Pero cuando uno mira alrededor y no ve
más que anormales, podría ser recomendable mirar en el espejo, porque
tal vez el anormal sea él.
Deconstruyendo el populismo
Si observamos los análisis que no cesan
de producirse sobre el populismo, veremos que la mayoría de ellos
comparten tres características: 1) una radical animadversión hacia este
fenómeno político; 2) el rechazo a cualquier intento de pensarlo desde dentro; 3) una autocomplaciente defensa del status quo.
Más que ante intentos objetivos por explicar el fenómeno nos
encontramos, por tanto, ante servicios prestados al poder establecido.
Atendiendo a sus contenidos, las
caracterizaciones del populismo suelen agruparse en las siguientes
categorías: 1) enfoque “psicologizante”: el populismo es una patología
impulsada por el miedo, el resentimiento y la ignorancia; 2) análisis
vetero-marxista: el nacional-populismo es una estrategia defensiva del
capital, al igual que en su día lo fue el fascismo; 3) argumento de
autoridad: el populismo es una “antipolítica”, una simplificación vulgar
de realidades complejas; 4) enfoque demonizador: el populismo es
anti-pluralista, es anti-liberal y es un peligro para la democracia.
Hay mucho que desembalar en todo esto, e iremos por partes.
Enfoque psicológico: el populismo como patología
Que el populismo es una anomalía es el argumento favorito de los políticos mainstream y sus terminales mediáticas. Es también el argumento menos sutil. Según esta idea, el populismo sería un amasijo de emociones negativas,
conducido por el miedo ante una globalización que no se acaba de
entender. El populismo derivaría de la falta de discernimiento de todos
aquellos que, más allá de sus angustias y prejuicios, no saben ver que
las cosas van razonablemente bien en el mejor de los mundos posibles. El populismo es cosa de tontos,
ése es el mensaje subliminal. Al promover la ridiculización de los
votantes díscolos, no es extraño que este argumento sea el más socorrido
entre comunicadores de medio pelo, bufones de palacio y – en el caso
español– entre la castiza especie de los intelectuales-tertulianos y los
literatos-columnistas, con sus pirotecnias costumbristas y
displicencias pimpolludas.

▶ Tareas del ejercicio:
- A) Devuelve, copiado tal cual, el fragmento del texto sobre el populismo que va desde "Más que ante" hasta "para la democracia.".
- B) Prolonga el texto sobre el populismo a partir del punto en que termina.

▶ Datos de origen:
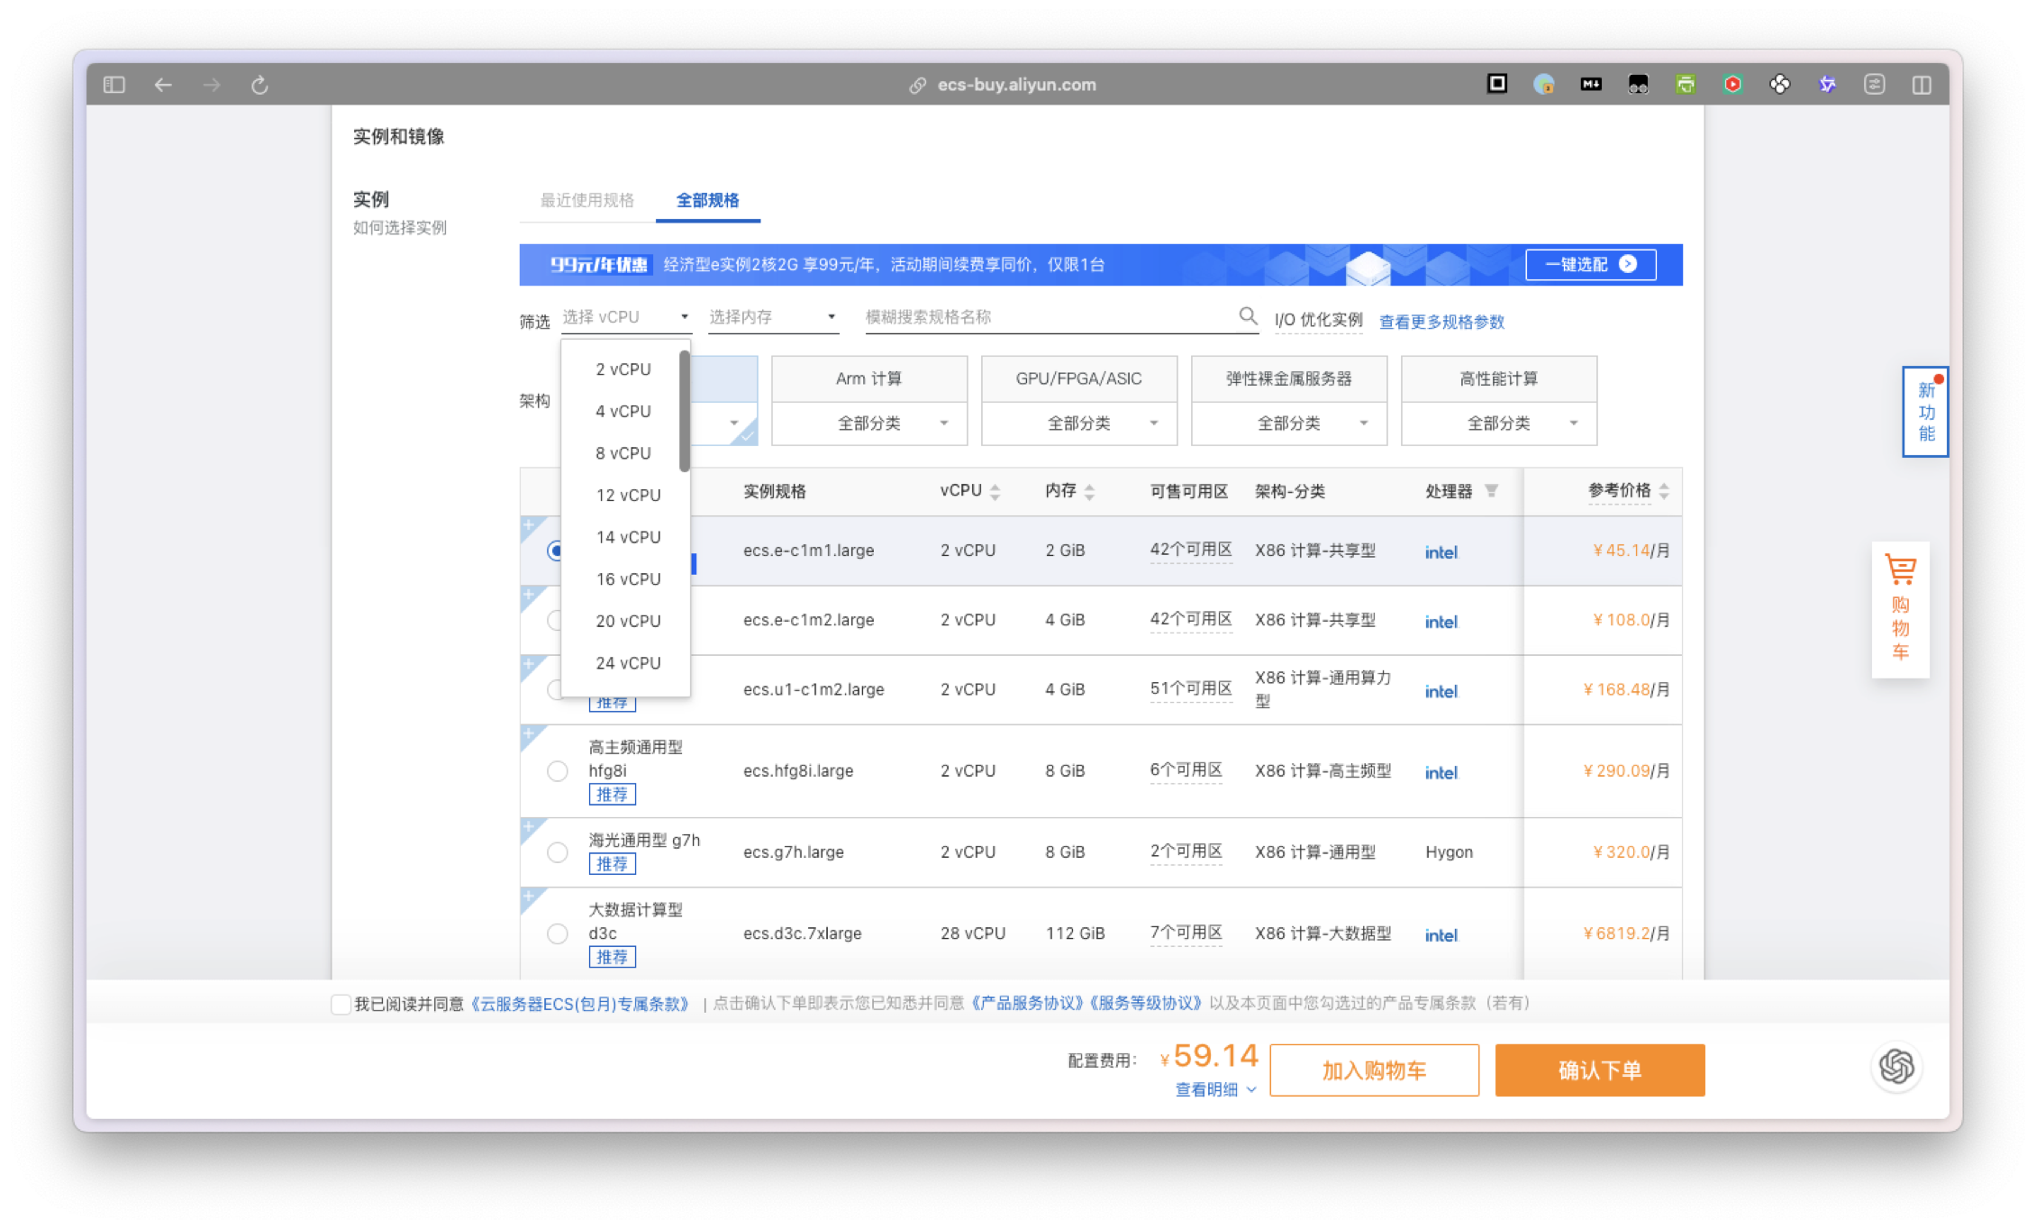Click the browser sidebar toggle icon
Viewport: 2036px width, 1229px height.
coord(114,85)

▶ Respuestas:
- A)
Más que ante intentos objetivos por explicar el fenómeno nos
encontramos, por tanto, ante servicios prestados al poder establecido.
Atendiendo a sus contenidos, las
caracterizaciones del populismo suelen agruparse en las siguientes
categorías: 1) enfoque “psicologizante”: el populismo es una patología
impulsada por el miedo, el resentimiento y la ignorancia; 2) análisis
vetero-marxista: el nacional-populismo es una estrategia defensiva del
capital, al igual que en su día lo fue el fascismo; 3) argumento de
autoridad: el populismo es una “antipolítica”, una simplificación vulgar
de realidades complejas; 4) enfoque demonizador: el populismo es
anti-pluralista, es anti-liberal y es un peligro para la democracia.

- B)
“Hitler y Mussolini eran populistas”, dicen los voceros del establishment. Con tonos apocalípticos, la casta política tradicional recurre a la reductio ad hitlerum para
acusar a los disconformes de pretender volver a los años 30. Resulta
contradictorio que esa casta política acuse a los populistas de utilizar
el miedo cuando son ellos mismos los que no cesan de atizar el pánico
ante cualquier alternativa que les incomode. La falacia del doble rasero es –como veremos– una constante de la literatura antipopulista.
Esta estrategia de patologizar el
populismo es, en realidad, la más frágil y la que peor funciona. En
primer lugar, porque a nadie le gusta que le insulten –por mucho que el
insultador lo haga hablando ex catedra y desde un docto arsenal
de cifras y datos. En segundo lugar, porque la gente prefiere creer a
sus propios ojos antes que a los de los expertos, y cuando está enfadada
y angustiada normalmente tiene razones para estarlo. Por eso, intentar
tapar los problemas de fondo con cuestiones de psicología social –
diciendo a los votantes que son infantiles, que no se enteran o que
tienen un problema mental– es una actitud condescendiente que incrementa
el cabreo con las elites liberales, esas nuevas aristocracias de peluca
empolvada que no cesan de despreciar al pueblo.
Enfoque marxista: el populismo como producto del capitalismo
Este enfoque se centra en una sola
modalidad de populismo: el de derechas. “El nacional-populismo es una
reacción defensiva del capital”: ésa es la tesis utilizada por los
populistas de izquierdas para postularse como alternativa. Una
repetición de la vieja explicación marxista sobre el fascismo. Una
reposición del Novecento de Bertolucci. Pero esta es una fórmula anacrónica que no explica nada.
En primer lugar, este argumento hace una
amalgama entre el nacional-populismo, el neoliberalismo y el
capitalismo, cuando lo cierto es que, contrariamente a lo que se nos
dice, el establishment económico global se encuentra mucho más
cómodo con la izquierda que con el nacional-populismo. En segundo lugar,
se eluden importantes debates de fondo, tales como la inmigración
masiva y los problemas identitarios que ésta plantea entre los más
humildes. La izquierda rechaza admitir que esto sea un problema real,
y no una epidemia de xenofobia entre las clases populares. En tercer
lugar, se elude cualquier esbozo de autocrítica sobre la coproducción,
por parte de la izquierda, de las políticas multiculturalistas y
globalizadoras del neoliberalismo. No es extraño por tanto que los
obreros –los que deberían ser el público natural de la izquierdas– opten
por la opción contraria.
Atrincherada en su bunker dogmático, la
extrema izquierda se condena a no comprender nada, abocándose a
jeremíacas admoniciones sobre el auge de la extrema derecha y el
fascismo.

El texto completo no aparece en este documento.